Commissioned
Chapter One - Welcome to the Knock
Section 1 of 10
CHAPTER ONE
Welcome to the Knock
“HEY THERE! NOT selling anything, I promise…”
So.
You’re sitting on your couch, maybe mid-bite of a Costco churro or three sips into forgetting you ever downloaded TikTok again, and then…
DING DONG.
Some sunburnt 20-year-old in a polo shirt is smiling at your Ring cam like it’s a job interview.
Congratulations.
You’ve just entered the ecosystem of door-to-door sales in the year of our algorithm, 2025.
And yes, it’s somehow still a thing.
“Make $20,000 in a summer!”
“Change lives!”
“Unlock your potential!”
That’s the siren song blasted across campus whiteboards, Instagram reels, and recruitment Zooms hosted by a guy named Mitch who swears he made $87,000 last July while working “only 12 hours a day.”
The promise?
Easy money. Flexible schedule. All you gotta do is knock.
The reality?
You’re about to cosplay as a traveling pest control prophet, knock 200 doors a day, sweat through a collared shirt, get ghosted by every human in Utah, and maybe, maybe, make enough to cover gas.
This isn’t just bug spray anymore.
Door-to-door in 2025 is a full-blown, multi-headed hydra.
Pest Control Bros: “You’ve got ants. I’ve got answers.”
Solar Bros: “What if I told you your electric bill could disappear?”
Roofing Bros: “You’ve got hail damage. Don’t even check. You do.”
Alarm Bros: “Your neighbor just got robbed. I mean, maybe. But hey, safety.”
Energy Bros: “We’re with the city. Sort of. Not really. Just sign here.”
AT&T Bros: “Have you heard of fiber? It’s like regular internet… but fiber.”
It’s an arms race of khaki-pants confidence.
Each faction believes they’re doing the Lord’s work.
Each thinks the others are clowns.
Spoiler: they’re all wrong.
Most people don’t apply to these jobs.
They’re recruited.
You might be in a college marketing class, and suddenly some “regional leader” is giving a presentation about how this isn’t sales, it’s leadership development.
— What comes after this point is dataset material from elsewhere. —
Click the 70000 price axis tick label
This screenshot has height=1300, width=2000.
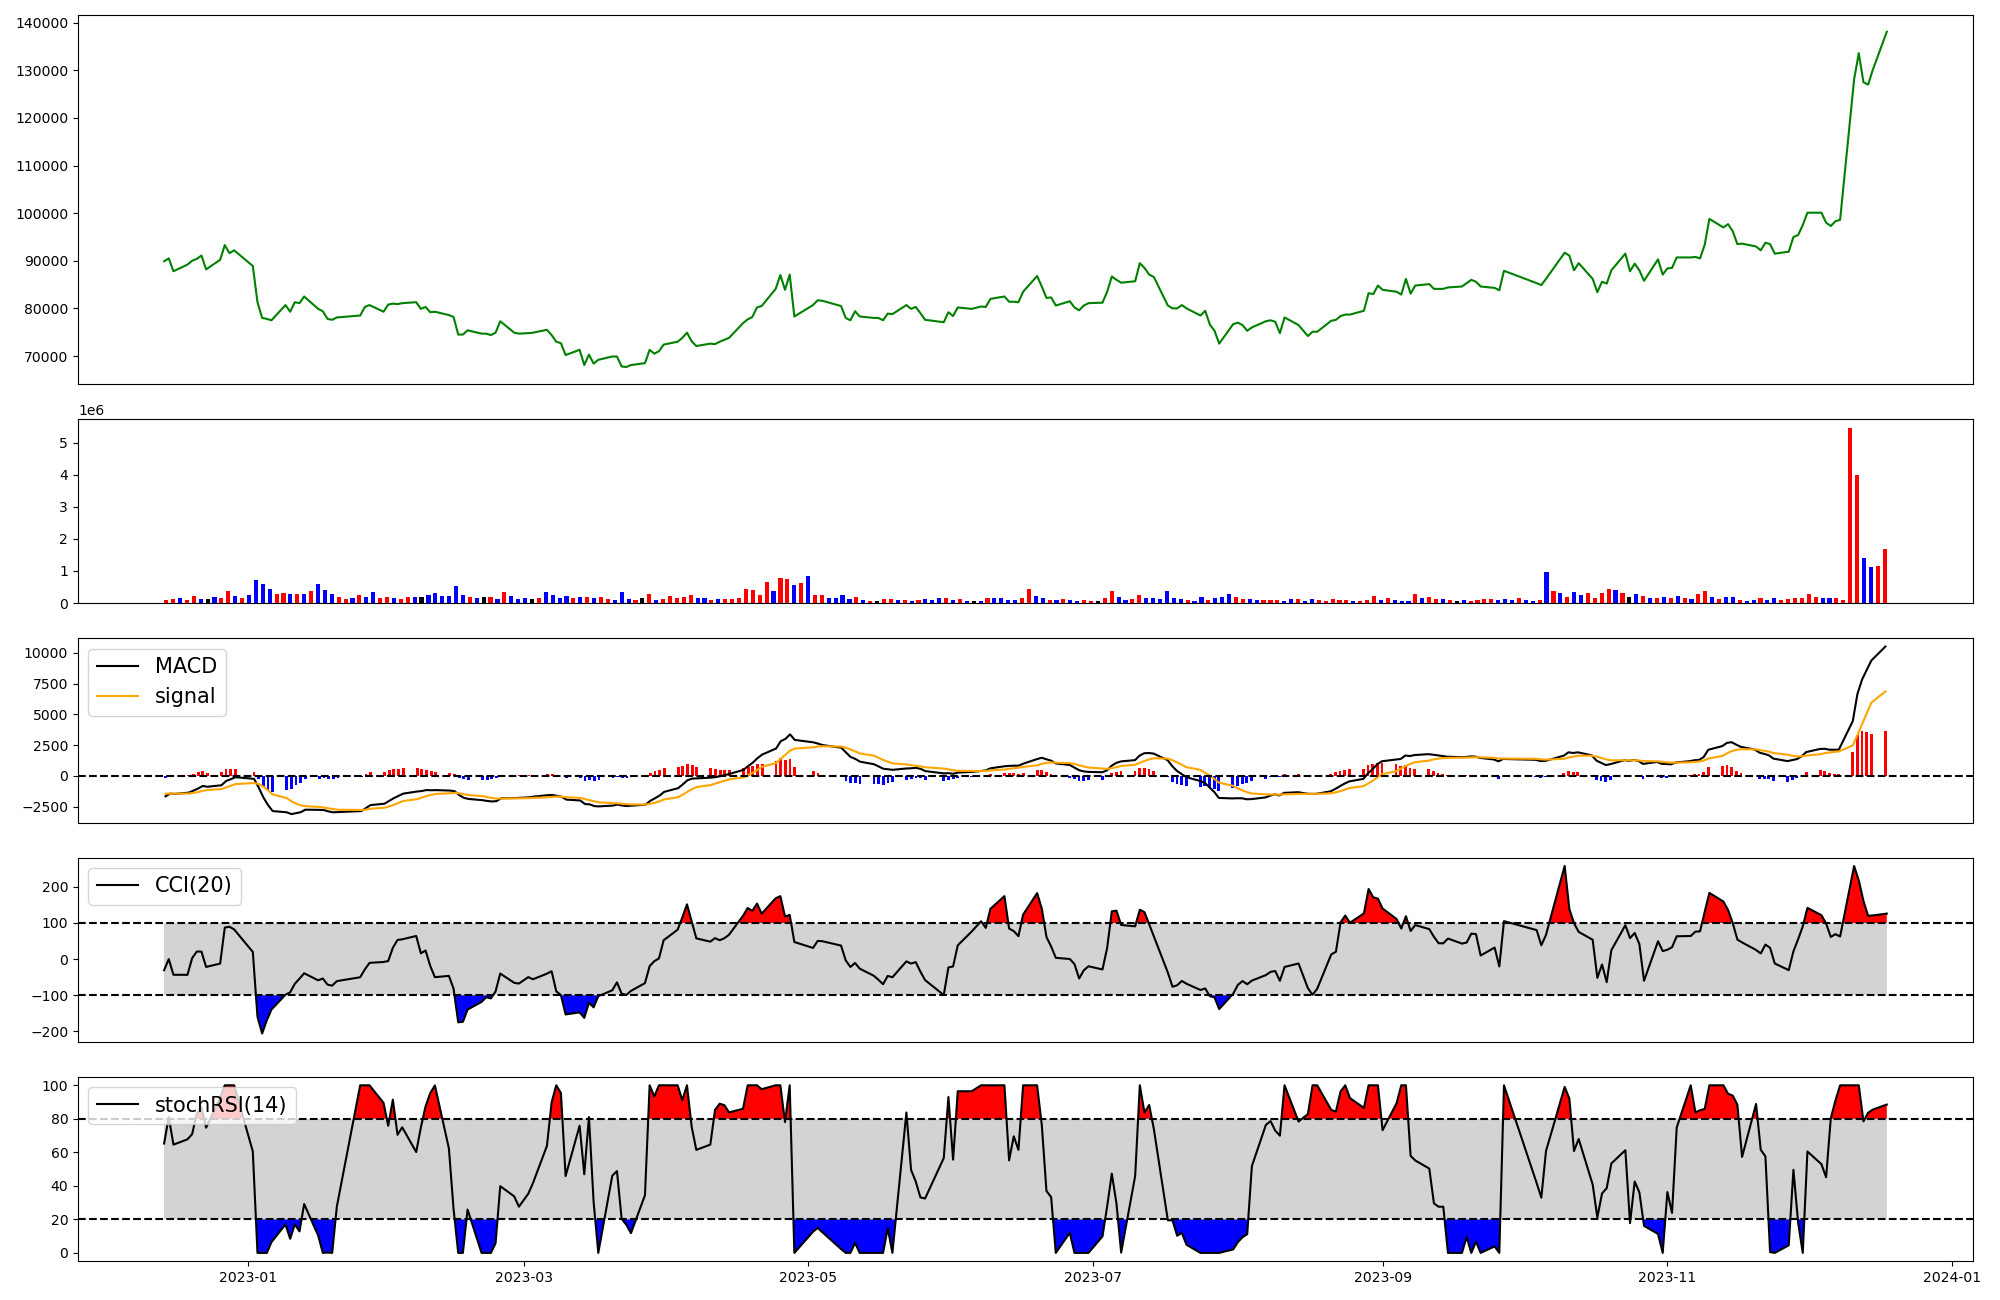coord(46,357)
And hey, it builds character. (So does prison.)
They show charts.
They mention “six-figure potential.”
They drop names like Vivint or Moxie like they’re household brands.
And by the time the slideshow ends?
You’re in a group chat called “SUMMER DOMINATION” with 48 other sophomores and a calendar full of 6:00 AM workouts.
So… why do people do it?
Because it looks like a cheat code.
Because their friend’s cousin swears it changed his life.
Because they’re broke and ambitious and 19.
Because they believe, at least for a moment, that this might be the move.
But belief fades fast when you’re three doors deep, drenched in your own electrolytes, and a dad in Crocs just threatened to call the cops over a mosquito plan.
If it sucks this bad…
Why is door-to-door still alive?
Here’s the secret:
It’s not built to be sustainable.
It’s built to replace you every summer.
New recruits. New believers. New suckers.
The wheel keeps turning.
Because there’s always another freshman who needs rent.